遅いかもしれませんが、最近のひどい様子でもう一度母と向き合うことを決めて症状について調べはじめて「統合失調症」という病気を知りました。母はこの病気ではないかと思っております。しかし、自分が病気であることは認められず、病院へ行こうという私のことを電磁波攻撃によりマインドコントロールをされているのではないかと疑う始末です。現在母は父と2人で一軒屋に暮らしており、隣と斜め前に兄弟家族が住んでいる状況です。短気な父は母の妄想に反発しケンカが絶えず、しかし同じように被害を受けているかもしれないと言う事もあります。このままでは父も病気になってしまうと思い、現在父の住む場所を探しております。母も別の場所に住みたいと引越しを希望しています。林先生のサイトなどからも、引越しをしても解決にならないことはわかっておりますが、加害者と思われる人物の隣近所に一人で住むことはできないと思われます。どこへ行っても「隣人が加害者の仲間である」と言い出す可能性も高く、意味がないのではないかとも思いますが、少しでも環境を変え冷静になってもらい病院へ通院させたいという考えは甘いでしょうか? 父と母は離れて住まわせた方がいいでしょうか? また、被害者の会など母に同調してくれる人たちとの関わりは絶った方がいいのでしょうか? 病気に対しては悪いことでしょうが、母の拠り所になっており、また遠方へ引越しでもしない限り関わりを絶つことも難しいです。数ヶ月でも知らない土地等で生活をすることで母の症状を落ち着かせることはできますか? ご意見いただけますよう よろしくお願いいたします。
林: 典型的な被害妄想で、質問者がご指摘の通り、統合失調症が考えられますが、妄想性障害という診断になるかもしれません。

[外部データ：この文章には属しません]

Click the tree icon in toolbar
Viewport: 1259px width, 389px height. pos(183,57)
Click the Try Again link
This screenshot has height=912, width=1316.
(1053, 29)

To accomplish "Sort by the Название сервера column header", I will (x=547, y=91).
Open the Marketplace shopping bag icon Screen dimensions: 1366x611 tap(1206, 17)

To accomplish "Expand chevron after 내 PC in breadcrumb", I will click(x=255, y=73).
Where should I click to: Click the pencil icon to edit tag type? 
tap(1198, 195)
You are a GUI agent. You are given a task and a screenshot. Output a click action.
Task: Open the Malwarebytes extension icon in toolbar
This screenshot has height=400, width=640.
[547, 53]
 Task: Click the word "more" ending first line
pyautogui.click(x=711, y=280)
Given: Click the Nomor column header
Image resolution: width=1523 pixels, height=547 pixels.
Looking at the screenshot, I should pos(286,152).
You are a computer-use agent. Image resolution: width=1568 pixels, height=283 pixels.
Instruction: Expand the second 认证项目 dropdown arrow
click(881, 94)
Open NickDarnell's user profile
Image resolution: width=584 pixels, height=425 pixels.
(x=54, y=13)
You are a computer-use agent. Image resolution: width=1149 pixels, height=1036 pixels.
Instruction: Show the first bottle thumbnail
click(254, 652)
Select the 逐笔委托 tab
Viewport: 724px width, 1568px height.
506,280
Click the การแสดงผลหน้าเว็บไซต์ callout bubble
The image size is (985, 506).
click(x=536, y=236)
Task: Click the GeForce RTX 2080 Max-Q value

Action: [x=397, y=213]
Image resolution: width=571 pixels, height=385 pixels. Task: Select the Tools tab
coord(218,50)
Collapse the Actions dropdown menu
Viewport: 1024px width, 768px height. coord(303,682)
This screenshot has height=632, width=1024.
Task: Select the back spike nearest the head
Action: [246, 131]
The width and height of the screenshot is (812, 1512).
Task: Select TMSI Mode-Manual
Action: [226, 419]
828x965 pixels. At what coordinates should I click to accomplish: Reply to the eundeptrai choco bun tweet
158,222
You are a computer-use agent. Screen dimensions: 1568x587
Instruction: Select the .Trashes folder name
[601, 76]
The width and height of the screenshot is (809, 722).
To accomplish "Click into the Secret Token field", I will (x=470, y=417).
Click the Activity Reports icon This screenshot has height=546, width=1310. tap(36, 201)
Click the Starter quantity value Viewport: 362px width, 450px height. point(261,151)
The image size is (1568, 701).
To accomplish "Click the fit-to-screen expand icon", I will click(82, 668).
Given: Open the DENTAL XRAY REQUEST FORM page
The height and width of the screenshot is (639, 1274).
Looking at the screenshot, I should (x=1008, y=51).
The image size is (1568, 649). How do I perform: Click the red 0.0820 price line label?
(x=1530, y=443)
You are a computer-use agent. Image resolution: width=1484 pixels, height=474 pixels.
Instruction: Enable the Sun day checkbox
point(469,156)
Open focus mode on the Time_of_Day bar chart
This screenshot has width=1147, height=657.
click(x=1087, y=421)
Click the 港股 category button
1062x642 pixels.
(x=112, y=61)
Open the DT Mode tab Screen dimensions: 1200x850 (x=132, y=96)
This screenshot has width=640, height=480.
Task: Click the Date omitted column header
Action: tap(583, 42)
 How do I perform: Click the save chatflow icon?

いずれにせよ、精神科で治療を受けていただく以外には改善の方法はありません。
引越しをしても解決にならないことはわかっておりますが、加害者と思われる人物の隣近所に一人で住むことはできないと思われます。
解決にはなりませんが、被害妄想の対象者の近隣に一人住まいされることは避けるべきであるという点はその通りです。
しかし、
どこへ行っても「隣人が加害者の仲間である」と言い出す可能性も高く、意味がないのではないかとも思いますが、
それもまたその通りで、引越し先でもその近隣の人に対する被害妄想が早晩発生するでしょう。
少しでも環境を変え冷静になってもらい病院へ通院させたいという考えは甘いでしょうか?
ごくわずかに期待できないこともありませんが、甘いか甘くないかと言われれば甘いというのが答えになります。
父と母は離れて住まわせた方がいいでしょうか?
お父様のためにはその方がいいでしょう。お父様も「同じように被害を受けているかもしれないと言う事もある」とのこと、このような場合、お父様まで妄想内容を事実であると確信してしまうこともあります。【3865】妻と娘が同じ被害妄想を持っている などもご参照ください。
また、被害者の会など母に同調してくれる人たちとの関わりは絶った方がいいのでしょうか? 病気に対しては悪いことでしょうが、母の拠り所になっており、また遠方へ引越しでもしない限り関わりを絶つことも難しいです。
絶った方がいいでしょう。
数ヶ月でも知らない土地等で生活をすることで母の症状を落ち着かせることはできますか?
一時的には落ち着くかもしれませんが、一時的なことにすぎません。